▶ CONSIGNA DEL EJERCICIO: Transcribe literalmente la parte del texto sobre la conmemoración de los fieles difuntos que se abre con las palabras "Hoy tenemos una" y se cierra con "no serán vistos.".
=== FRAGMENTO SELECCIONADO ===
Si ayer celebrábamos la Solemnidad de todos los santo, hoy la Iglesia nos propone conmemorar a todos los fieles difuntos, es una celebración que responde de forma natural a un impulso innato del ser humano, que desde nuestros primeros antepasados se ha preocupado y ocupado de mantener en el recuerdo y cuidar el lugar donde reposan sus seres queridos. La muerte, nuestra temida enemiga junto al pecado, se plantea como protagonista de esta conmemoración y de este mes de noviembre en el que comenzará el Adviento, tiempo preparación de la venida del Señor.

Hoy tenemos una relación extraña con la muerte. Por una parte vivimos completamente de espaldas a ella, se intenta revestir de fenómeno clínico, sin más, prescindiendo de su densidad ontológica, prescindiendo, en la medida que nuestros engaños nos lo permiten, de cualquier pregunta sin respuesta, prescindiendo de la búsqueda del sentido de la vida, prescindiendo, si me lo permiten, del más mínimo atisbo de verdadera humanidad, de fe. A veces pareceríamos ante la muerte niños que creen que tapándose los ojos, no serán vistos.
=== MATERIAL EXTRAÍDO ===
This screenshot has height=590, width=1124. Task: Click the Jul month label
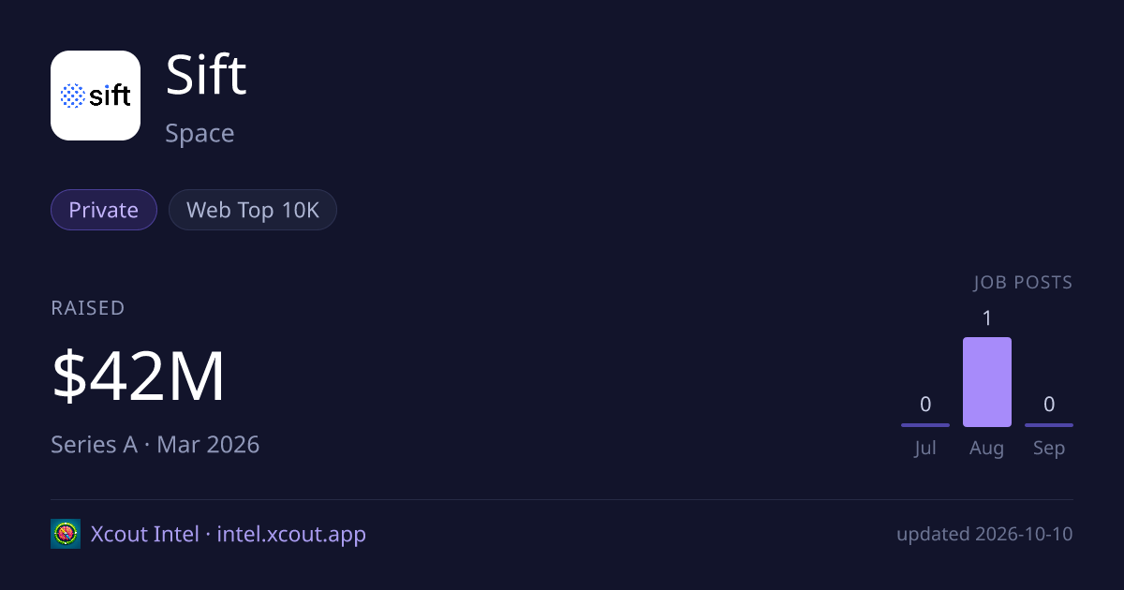click(x=925, y=448)
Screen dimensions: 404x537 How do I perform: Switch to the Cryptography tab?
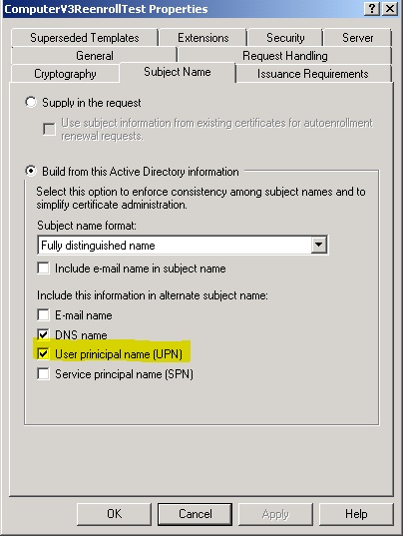tap(65, 74)
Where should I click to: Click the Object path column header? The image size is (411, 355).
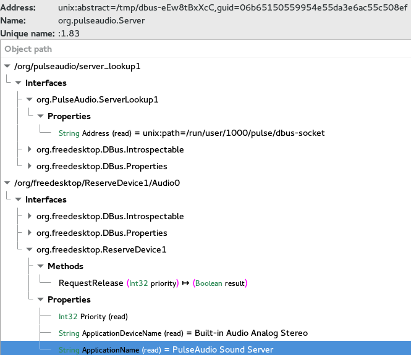click(x=28, y=49)
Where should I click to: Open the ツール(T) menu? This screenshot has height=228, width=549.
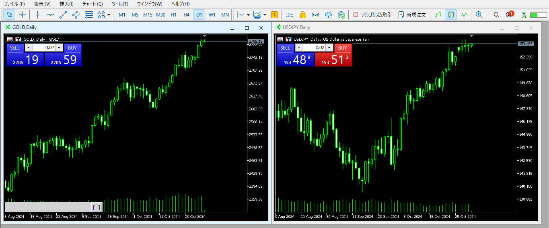119,4
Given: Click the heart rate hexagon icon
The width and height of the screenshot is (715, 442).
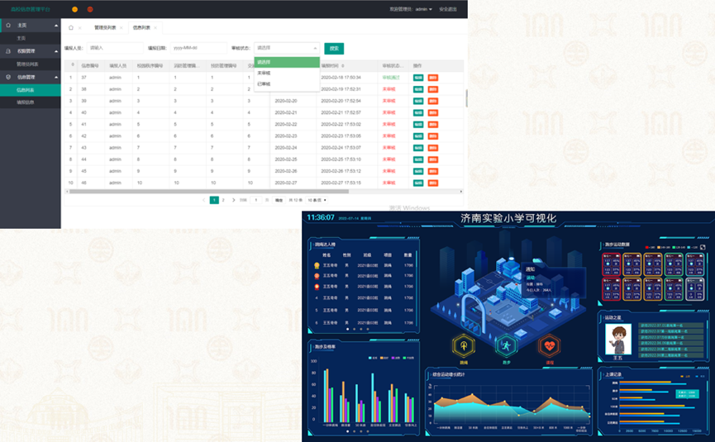Looking at the screenshot, I should 550,345.
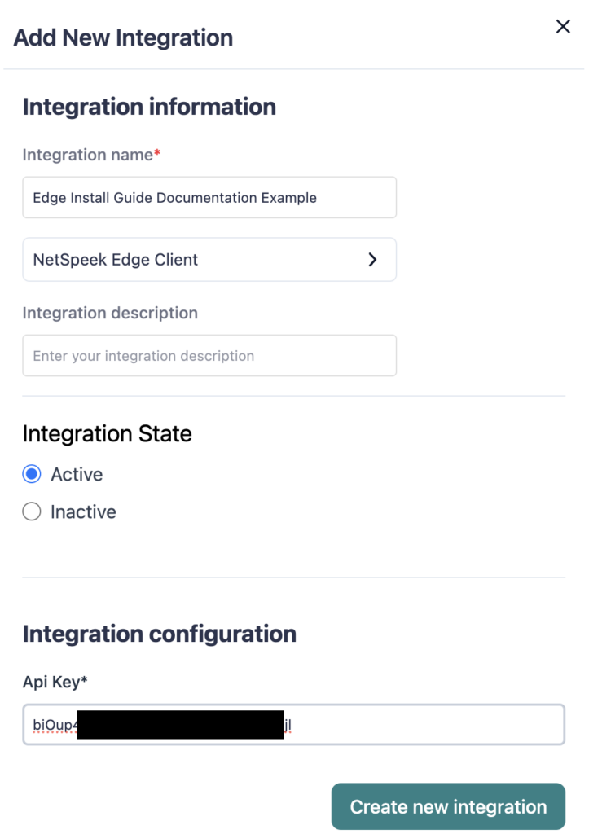Viewport: 589px width, 834px height.
Task: Click the red required asterisk after Integration name
Action: 157,153
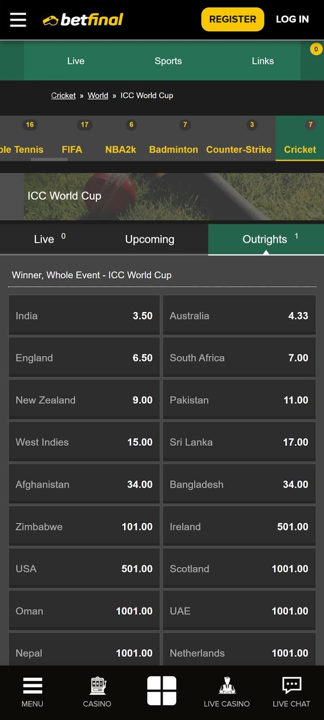The width and height of the screenshot is (324, 720).
Task: Open the Sports menu item
Action: tap(168, 61)
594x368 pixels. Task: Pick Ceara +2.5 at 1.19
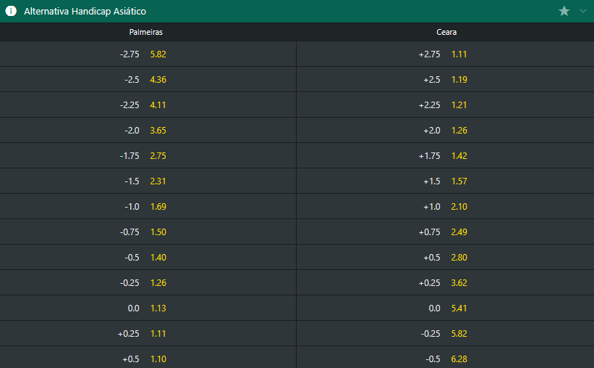coord(445,79)
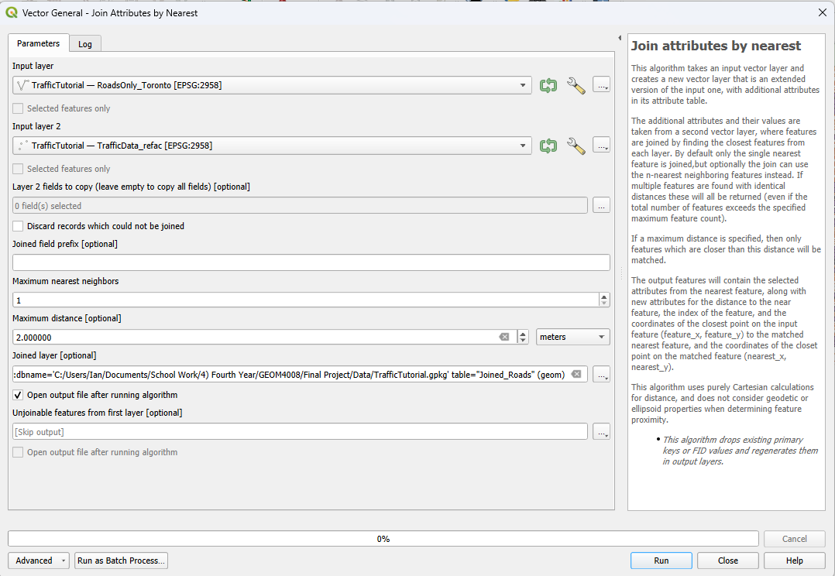
Task: Open layer 2 fields selection dialog
Action: click(601, 206)
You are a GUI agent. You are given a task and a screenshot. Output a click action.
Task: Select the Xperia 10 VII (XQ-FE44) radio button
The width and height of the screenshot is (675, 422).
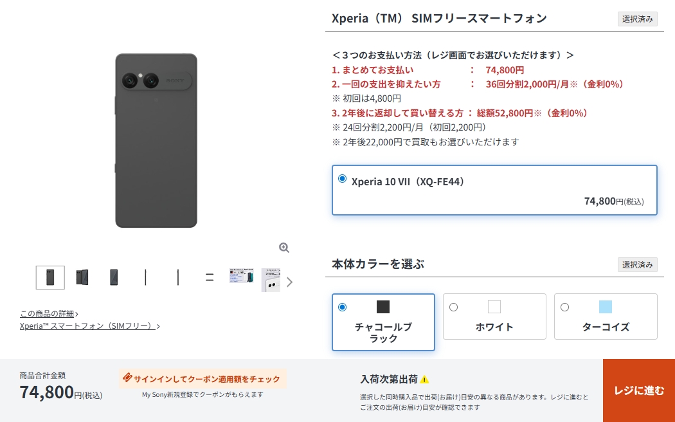coord(342,178)
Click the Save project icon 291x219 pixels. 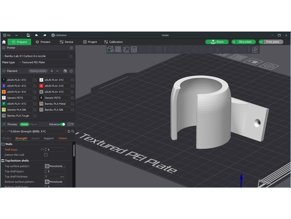coord(28,35)
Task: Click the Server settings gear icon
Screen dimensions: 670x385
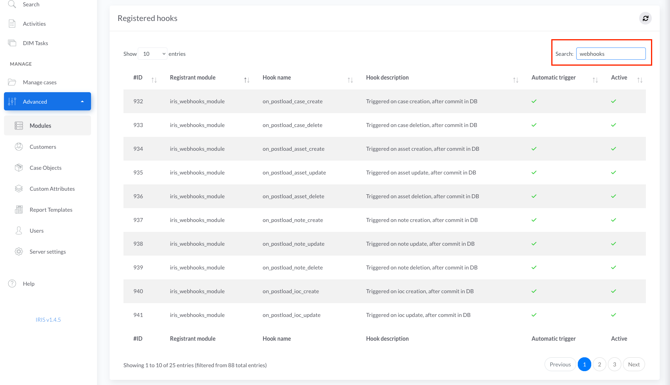Action: pos(19,252)
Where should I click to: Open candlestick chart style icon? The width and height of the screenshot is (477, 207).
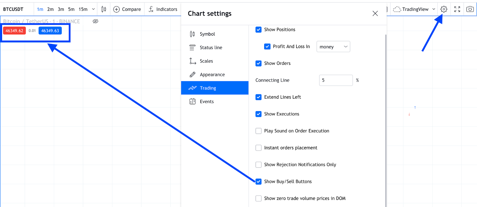[x=103, y=9]
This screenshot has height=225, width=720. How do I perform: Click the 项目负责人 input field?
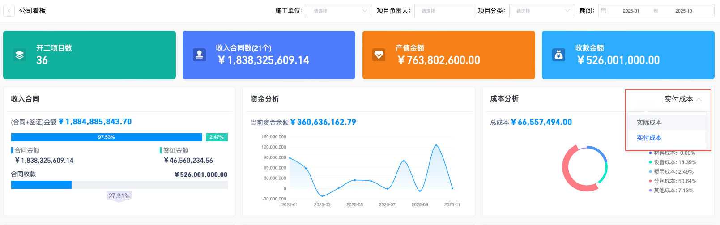(443, 11)
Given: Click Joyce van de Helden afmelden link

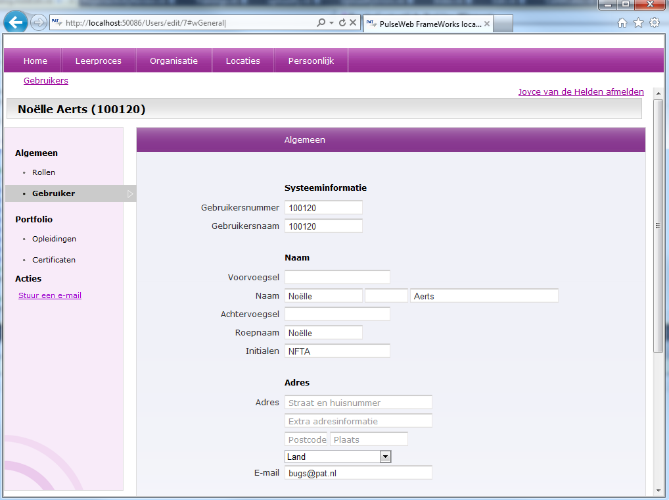Looking at the screenshot, I should (x=581, y=92).
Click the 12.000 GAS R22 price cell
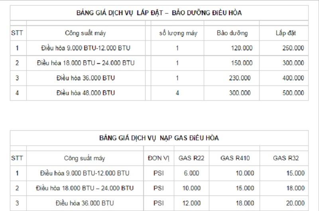 point(191,203)
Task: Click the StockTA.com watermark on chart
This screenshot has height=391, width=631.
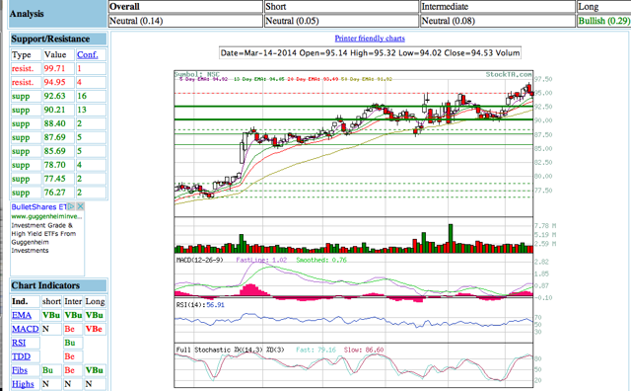Action: click(x=509, y=75)
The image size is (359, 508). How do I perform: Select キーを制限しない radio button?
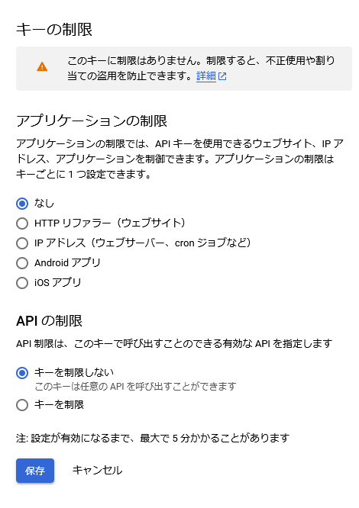point(22,373)
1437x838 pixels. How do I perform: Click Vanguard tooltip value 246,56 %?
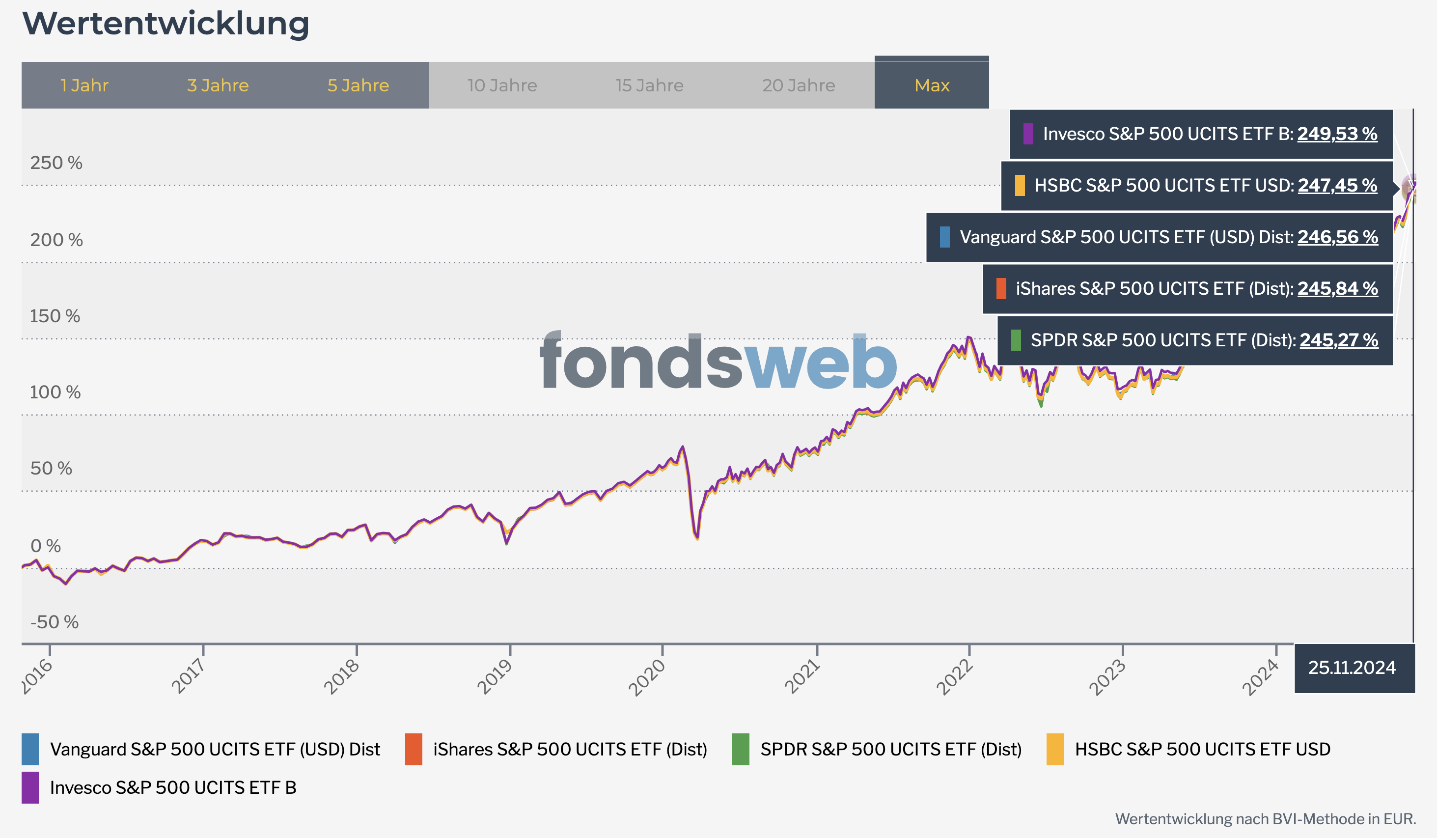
===
▶ RESULTADO DE LA TAREA:
Hoy tenemos una relación extraña con la muerte. Por una parte vivimos completamente de espaldas a ella, se intenta revestir de fenómeno clínico, sin más, prescindiendo de su densidad ontológica, prescindiendo, en la medida que nuestros engaños nos lo permiten, de cualquier pregunta sin respuesta, prescindiendo de la búsqueda del sentido de la vida, prescindiendo, si me lo permiten, del más mínimo atisbo de verdadera humanidad, de fe. A veces pareceríamos ante la muerte niños que creen que tapándose los ojos, no serán vistos.